The importance of having a tonal value range
Knowing how to shade you probably realize how important differentiating between tonal values is.
For this, a tonal value range comes in handy. You simply make blocks of either 5 or 10 steps and give each block a value ranging from dark to light.
You keep this guide near your artwork. Even when you work in color you can compare these blocks to your colors so you can check if your values are correct.
You can get my swatch templates, which include a printable template for a tonal/value range in my shop.
A great exercise is to paint in black and white. This way you won’t get distracted by color but can focus on values only.
Shading with graphite pencils
Here’s a tip:
Get yourself a graphite pencil set that ranges from 10H to 10B. Okay, this is a bit overkill but you should have at least a pencil range from 7H-7B/ 6H-6B. Around that range.
10H is a super hard pencil that makes light strokes. A 10B pencil is a super soft pencil that makes very dark strokes. This comes in handy when working with tonal values: the pencil does almost all of the work for you.
I recommend this particular graphite pencil set.

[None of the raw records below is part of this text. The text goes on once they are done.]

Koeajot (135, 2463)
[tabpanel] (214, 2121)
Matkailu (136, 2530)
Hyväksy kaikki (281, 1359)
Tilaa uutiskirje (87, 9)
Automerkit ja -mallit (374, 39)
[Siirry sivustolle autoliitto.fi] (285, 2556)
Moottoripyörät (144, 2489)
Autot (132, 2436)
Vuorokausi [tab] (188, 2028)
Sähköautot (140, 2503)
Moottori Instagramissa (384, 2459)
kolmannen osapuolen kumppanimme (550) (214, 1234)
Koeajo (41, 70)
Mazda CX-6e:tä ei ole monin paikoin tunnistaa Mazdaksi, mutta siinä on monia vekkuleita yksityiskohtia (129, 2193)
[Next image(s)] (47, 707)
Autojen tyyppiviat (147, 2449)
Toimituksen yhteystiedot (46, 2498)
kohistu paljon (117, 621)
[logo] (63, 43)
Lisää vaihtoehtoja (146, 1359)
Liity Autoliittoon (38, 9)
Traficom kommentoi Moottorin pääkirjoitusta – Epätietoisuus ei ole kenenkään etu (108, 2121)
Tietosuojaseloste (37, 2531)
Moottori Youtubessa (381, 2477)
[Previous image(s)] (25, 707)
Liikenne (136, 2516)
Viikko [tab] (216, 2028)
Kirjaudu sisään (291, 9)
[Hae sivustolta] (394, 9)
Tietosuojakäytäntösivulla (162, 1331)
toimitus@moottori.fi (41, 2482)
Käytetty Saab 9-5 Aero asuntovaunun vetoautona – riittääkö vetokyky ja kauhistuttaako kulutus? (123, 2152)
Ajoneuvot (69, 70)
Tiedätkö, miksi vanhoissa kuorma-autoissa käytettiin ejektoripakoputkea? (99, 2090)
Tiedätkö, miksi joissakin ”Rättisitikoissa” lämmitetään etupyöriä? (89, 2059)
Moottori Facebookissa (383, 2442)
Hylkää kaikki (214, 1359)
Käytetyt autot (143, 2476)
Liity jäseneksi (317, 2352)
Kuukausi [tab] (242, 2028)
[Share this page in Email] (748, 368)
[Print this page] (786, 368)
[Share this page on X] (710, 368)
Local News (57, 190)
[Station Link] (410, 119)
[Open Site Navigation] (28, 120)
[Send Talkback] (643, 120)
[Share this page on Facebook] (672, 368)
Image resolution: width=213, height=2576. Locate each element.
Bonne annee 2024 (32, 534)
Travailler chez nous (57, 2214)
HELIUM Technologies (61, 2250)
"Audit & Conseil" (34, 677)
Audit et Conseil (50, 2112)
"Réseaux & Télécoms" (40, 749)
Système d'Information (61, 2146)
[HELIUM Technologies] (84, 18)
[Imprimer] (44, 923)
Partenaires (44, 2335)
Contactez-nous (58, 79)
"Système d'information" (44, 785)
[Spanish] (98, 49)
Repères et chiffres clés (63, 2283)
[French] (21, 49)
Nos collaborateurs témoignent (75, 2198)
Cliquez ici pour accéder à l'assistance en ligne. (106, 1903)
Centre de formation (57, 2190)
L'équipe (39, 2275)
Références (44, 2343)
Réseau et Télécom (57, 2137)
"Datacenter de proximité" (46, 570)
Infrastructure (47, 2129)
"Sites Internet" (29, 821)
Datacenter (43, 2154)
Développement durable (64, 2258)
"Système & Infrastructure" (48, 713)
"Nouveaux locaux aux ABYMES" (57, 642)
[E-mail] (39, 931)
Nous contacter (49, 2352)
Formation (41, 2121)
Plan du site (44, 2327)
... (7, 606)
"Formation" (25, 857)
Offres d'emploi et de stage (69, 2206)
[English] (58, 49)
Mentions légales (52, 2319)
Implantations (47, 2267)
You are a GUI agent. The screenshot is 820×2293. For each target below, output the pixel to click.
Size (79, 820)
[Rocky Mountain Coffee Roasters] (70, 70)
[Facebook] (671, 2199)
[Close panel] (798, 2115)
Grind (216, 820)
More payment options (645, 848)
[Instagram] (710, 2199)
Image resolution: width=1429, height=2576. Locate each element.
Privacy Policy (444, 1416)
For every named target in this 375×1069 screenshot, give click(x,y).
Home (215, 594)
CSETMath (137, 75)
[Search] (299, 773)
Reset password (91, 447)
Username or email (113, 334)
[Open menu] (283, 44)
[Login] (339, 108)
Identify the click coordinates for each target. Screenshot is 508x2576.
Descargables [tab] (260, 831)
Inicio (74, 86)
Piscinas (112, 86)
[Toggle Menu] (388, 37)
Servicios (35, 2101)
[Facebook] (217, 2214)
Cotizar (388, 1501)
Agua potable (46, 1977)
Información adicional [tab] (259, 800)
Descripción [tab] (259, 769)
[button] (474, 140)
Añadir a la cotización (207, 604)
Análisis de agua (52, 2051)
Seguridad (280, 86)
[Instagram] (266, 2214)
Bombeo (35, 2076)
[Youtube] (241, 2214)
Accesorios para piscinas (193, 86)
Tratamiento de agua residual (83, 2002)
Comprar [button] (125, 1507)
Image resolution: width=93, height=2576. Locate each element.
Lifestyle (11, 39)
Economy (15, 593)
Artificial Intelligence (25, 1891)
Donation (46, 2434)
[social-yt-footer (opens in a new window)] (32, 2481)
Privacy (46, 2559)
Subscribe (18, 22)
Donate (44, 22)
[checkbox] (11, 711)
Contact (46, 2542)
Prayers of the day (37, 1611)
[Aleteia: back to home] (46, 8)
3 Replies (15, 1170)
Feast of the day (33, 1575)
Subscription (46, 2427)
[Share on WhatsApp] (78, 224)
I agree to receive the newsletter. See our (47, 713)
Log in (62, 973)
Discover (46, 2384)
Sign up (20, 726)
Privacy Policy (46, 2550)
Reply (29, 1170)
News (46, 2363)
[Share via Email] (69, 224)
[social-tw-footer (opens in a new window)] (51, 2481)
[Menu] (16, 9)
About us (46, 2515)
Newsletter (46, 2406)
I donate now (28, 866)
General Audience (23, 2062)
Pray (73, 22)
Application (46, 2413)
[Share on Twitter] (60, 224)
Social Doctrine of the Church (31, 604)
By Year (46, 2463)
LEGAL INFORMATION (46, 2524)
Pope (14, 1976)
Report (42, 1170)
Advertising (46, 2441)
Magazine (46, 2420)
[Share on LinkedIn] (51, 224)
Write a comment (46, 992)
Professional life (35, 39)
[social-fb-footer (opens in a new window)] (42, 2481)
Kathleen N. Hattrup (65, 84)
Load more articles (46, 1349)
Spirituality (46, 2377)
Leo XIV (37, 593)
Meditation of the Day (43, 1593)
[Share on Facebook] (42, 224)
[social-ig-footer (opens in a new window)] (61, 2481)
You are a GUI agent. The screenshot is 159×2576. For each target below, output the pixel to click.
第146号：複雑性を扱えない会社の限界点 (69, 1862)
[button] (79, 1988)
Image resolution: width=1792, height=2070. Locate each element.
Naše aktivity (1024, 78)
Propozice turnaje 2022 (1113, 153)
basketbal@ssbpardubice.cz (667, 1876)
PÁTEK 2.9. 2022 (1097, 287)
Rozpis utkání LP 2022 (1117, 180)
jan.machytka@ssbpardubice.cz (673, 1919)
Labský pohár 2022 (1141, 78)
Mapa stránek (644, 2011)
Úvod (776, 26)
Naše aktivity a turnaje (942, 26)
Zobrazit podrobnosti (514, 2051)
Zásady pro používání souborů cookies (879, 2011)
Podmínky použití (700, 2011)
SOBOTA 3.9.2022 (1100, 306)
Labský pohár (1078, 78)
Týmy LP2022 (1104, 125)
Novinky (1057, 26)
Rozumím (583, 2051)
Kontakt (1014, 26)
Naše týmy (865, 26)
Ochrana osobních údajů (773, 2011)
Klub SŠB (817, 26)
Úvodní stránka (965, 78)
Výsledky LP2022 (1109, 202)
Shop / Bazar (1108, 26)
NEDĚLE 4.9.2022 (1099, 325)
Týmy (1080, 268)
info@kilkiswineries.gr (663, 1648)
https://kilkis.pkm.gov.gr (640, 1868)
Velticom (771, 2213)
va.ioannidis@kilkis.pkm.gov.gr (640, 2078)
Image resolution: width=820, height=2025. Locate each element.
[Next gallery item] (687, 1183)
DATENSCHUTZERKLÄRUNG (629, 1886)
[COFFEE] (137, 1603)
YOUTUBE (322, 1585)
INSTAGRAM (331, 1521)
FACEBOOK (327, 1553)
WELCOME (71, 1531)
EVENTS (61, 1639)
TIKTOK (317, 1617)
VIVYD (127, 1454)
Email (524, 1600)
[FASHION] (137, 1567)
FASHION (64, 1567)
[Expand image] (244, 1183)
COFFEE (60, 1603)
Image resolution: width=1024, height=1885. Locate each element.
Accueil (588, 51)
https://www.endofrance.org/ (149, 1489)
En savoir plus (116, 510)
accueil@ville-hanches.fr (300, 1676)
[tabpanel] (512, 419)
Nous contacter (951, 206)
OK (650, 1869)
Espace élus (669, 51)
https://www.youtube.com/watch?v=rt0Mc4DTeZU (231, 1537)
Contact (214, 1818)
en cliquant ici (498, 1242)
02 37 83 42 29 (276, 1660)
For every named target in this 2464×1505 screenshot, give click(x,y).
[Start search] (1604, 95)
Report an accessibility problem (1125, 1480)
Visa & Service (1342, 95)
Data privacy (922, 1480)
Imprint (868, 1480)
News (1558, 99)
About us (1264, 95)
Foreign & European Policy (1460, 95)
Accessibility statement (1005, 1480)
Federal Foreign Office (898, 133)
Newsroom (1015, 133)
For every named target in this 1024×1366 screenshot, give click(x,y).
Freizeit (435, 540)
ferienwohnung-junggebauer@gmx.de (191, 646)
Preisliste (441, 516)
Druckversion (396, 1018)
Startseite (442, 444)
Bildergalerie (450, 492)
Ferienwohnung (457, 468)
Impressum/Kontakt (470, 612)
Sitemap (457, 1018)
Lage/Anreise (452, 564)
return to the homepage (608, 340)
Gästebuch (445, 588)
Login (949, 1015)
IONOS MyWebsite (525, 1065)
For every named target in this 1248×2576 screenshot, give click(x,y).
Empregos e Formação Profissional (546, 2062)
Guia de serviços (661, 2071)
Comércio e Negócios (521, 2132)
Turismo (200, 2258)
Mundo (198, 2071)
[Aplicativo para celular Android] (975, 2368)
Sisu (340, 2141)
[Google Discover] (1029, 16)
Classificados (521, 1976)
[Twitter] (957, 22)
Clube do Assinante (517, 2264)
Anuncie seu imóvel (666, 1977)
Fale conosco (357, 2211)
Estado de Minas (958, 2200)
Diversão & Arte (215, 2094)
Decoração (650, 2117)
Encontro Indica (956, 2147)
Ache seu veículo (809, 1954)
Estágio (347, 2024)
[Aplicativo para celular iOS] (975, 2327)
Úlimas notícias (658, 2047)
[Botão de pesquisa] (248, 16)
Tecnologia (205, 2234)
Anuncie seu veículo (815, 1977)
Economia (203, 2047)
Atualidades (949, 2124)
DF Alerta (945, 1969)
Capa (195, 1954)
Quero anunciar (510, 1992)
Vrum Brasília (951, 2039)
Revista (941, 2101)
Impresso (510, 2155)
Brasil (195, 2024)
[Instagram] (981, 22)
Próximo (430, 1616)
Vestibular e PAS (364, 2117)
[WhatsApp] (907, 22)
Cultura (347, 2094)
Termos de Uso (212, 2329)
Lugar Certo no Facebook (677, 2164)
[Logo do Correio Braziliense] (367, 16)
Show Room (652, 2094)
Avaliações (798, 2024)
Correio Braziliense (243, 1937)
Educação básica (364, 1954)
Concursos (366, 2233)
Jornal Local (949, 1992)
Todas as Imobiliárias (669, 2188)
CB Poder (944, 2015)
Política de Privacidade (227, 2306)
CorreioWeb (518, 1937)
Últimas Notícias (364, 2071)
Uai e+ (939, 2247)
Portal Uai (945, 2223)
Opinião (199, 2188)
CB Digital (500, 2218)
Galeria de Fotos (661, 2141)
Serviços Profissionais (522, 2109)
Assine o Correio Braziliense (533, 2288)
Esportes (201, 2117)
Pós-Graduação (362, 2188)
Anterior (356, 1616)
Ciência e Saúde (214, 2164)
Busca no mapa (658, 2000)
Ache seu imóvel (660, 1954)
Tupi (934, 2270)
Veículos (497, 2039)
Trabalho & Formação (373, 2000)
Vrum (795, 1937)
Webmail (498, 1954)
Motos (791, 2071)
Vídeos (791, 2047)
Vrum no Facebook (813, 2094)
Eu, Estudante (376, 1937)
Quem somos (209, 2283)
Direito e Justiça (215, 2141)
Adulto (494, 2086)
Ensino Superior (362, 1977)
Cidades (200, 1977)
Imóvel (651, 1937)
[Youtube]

Difference texturing, shading, and rendering
There is some confusion with texturing shading and rendering. If we follow the 3D graphics world, we know that:
Texturing is the act of using colors and certain patterns aka textures. No lighting information is applied. Shading is lighting information. For example, you can (cross)hatch, and you can do cell shading or stippling. Rendering is combining shading and textures into one whole piece.